Reputation: 763
I am doing a sequence classification task using nn.TransformerEncoder()
. Whose pipeline is similar to nn.LSTM()
.
I have tried several temporal features fusion methods:
Selecting the final outputs as the representation of the whole sequence.
Using an affine transformation to fuse these features.
Classifying the sequence frame by frame, and then select the max values to be the category of the whole sequence.

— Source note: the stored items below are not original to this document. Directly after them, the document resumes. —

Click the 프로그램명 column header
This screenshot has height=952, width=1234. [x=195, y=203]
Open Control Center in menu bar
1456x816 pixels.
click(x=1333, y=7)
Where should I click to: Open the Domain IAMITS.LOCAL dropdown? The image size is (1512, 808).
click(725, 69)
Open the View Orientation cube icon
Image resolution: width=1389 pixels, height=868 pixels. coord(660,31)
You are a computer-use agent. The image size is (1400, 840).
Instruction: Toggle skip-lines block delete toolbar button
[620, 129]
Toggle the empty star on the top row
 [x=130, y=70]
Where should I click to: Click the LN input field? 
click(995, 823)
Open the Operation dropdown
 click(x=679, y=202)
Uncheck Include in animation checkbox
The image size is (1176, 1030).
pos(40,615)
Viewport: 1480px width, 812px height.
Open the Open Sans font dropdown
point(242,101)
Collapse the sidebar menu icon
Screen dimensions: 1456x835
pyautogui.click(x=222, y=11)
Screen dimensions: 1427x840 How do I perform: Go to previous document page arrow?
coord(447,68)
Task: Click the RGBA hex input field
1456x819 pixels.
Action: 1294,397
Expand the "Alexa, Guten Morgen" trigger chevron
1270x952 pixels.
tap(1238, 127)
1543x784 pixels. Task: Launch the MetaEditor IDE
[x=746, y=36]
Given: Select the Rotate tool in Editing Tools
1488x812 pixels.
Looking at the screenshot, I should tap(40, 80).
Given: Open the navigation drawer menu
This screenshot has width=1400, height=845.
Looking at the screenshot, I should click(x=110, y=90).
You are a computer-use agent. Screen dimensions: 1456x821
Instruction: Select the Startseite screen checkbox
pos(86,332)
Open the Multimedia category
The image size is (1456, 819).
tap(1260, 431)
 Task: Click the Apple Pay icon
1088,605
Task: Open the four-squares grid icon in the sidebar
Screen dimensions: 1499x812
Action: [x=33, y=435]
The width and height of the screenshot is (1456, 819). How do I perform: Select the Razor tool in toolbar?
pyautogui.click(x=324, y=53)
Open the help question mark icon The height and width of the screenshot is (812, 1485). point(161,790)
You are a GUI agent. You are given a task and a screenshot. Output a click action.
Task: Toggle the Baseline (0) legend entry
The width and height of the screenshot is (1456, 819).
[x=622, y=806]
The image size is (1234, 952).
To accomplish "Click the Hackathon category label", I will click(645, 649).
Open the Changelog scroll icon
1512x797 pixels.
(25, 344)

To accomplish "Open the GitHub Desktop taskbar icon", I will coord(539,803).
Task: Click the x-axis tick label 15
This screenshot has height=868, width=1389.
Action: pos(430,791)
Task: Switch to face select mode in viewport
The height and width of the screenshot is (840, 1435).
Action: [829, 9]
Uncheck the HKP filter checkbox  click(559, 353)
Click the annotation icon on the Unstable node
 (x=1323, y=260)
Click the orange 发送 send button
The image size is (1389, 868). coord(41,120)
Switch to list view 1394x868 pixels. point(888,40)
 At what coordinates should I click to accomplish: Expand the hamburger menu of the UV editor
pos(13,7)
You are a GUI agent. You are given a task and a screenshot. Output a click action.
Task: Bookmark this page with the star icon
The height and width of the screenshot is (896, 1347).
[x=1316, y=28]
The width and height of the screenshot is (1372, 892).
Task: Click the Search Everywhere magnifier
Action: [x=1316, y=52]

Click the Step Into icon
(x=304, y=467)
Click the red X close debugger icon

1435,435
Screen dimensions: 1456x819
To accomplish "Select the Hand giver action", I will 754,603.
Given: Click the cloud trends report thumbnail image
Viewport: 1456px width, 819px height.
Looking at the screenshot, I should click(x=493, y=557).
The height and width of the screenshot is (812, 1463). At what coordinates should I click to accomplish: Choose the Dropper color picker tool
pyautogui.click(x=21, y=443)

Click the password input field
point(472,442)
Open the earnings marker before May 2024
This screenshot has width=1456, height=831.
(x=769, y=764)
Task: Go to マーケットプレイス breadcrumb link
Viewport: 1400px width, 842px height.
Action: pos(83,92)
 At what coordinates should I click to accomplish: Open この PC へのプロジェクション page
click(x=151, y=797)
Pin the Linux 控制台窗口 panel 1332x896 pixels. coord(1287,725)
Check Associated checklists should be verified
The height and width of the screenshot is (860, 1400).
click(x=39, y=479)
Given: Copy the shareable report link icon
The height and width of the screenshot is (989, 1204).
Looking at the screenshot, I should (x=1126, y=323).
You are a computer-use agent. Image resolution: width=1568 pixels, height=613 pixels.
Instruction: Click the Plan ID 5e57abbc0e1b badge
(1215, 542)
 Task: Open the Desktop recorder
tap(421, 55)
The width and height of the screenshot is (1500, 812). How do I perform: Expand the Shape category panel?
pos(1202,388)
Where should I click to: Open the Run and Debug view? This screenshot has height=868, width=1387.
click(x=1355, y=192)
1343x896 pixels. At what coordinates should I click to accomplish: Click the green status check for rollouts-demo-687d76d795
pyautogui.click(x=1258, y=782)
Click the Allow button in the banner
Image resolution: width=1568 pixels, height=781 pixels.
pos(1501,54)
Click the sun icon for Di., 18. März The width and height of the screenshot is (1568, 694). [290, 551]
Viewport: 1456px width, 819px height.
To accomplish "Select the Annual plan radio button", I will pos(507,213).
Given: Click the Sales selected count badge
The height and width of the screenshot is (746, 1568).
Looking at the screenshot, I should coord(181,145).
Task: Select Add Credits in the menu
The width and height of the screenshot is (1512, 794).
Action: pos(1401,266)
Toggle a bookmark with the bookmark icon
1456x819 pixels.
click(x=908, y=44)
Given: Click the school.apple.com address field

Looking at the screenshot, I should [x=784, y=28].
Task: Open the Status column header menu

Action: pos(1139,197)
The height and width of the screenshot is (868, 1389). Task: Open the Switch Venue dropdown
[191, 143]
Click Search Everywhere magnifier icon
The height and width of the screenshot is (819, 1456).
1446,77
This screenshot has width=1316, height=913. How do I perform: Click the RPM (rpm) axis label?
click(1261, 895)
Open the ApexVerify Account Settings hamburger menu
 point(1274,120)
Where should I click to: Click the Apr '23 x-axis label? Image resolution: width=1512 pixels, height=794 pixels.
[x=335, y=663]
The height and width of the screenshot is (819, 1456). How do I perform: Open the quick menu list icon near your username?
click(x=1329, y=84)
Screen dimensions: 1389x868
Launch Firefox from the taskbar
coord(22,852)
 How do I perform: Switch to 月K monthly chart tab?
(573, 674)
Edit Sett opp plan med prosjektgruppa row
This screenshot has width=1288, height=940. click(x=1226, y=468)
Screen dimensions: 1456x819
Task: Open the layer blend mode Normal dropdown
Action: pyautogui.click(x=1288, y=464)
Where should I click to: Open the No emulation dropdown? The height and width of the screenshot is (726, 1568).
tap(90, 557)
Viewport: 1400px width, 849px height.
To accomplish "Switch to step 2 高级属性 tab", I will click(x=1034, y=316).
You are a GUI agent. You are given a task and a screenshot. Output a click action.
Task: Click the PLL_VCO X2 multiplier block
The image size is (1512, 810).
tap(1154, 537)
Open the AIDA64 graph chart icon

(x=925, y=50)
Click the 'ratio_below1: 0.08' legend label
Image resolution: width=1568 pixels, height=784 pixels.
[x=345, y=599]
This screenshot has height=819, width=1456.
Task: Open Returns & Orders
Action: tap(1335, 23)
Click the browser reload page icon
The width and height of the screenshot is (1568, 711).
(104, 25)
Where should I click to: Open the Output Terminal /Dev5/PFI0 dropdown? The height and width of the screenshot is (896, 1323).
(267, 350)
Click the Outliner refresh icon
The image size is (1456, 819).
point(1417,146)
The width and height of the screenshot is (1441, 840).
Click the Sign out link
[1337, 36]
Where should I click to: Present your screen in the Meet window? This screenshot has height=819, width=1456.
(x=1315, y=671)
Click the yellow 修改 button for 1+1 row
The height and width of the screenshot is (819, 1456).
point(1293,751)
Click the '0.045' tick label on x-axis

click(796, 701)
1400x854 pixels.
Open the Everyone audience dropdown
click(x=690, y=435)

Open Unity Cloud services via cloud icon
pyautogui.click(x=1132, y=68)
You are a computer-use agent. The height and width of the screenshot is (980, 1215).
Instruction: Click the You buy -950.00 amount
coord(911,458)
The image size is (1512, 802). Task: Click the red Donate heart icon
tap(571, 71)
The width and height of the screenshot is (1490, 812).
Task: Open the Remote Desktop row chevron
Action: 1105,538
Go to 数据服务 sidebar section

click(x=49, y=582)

But, all these 3 methods got a terrible accuracy, only 25% for 4 categories classification. While using nn.LSTM with the last hidden state, I can achieve 83% accuracy easily. I tried plenty of hyperparameters of nn.TransformerEncoder()
, but without any improvement for the accuracy.
I have no idea about how to adjust this model now. Could you give me some practical advice? Thanks.
For LSTM
: the forward()
is:
def forward(self, x_in, x_lengths, apply_softmax=False):
# Embed
x_in = self.embeddings(x_in)
# Feed into RNN
out, h_n = self.LSTM(x_in) #shape of out: T*N*D
# Gather the last relevant hidden state
out = out[-1,:,:] # N*D
# FC layers
z = self.dropout(out)
z = self.fc1(z)
z = self.dropout(z)
y_pred = self.fc2(z)
if apply_softmax:
y_pred = F.softmax(y_pred, dim=1)
return y_pred
For transformer
:
def forward(self, x_in, x_lengths, apply_softmax=False):
# Embed
x_in = self.embeddings(x_in)
# Feed into RNN
out = self.transformer(x_in)#shape of out T*N*D
# Gather the last relevant hidden state
out = out[-1,:,:] # N*D
# FC layers
z = self.dropout(out)
z = self.fc1(z)
z = self.dropout(z)
y_pred = self.fc2(z)
if apply_softmax:
y_pred = F.softmax(y_pred, dim=1)
return y_pred
Upvotes: 4
Views: 6931
Reputation: 1
I am not sure if Selecting the final outputs as the representation of the whole sequence.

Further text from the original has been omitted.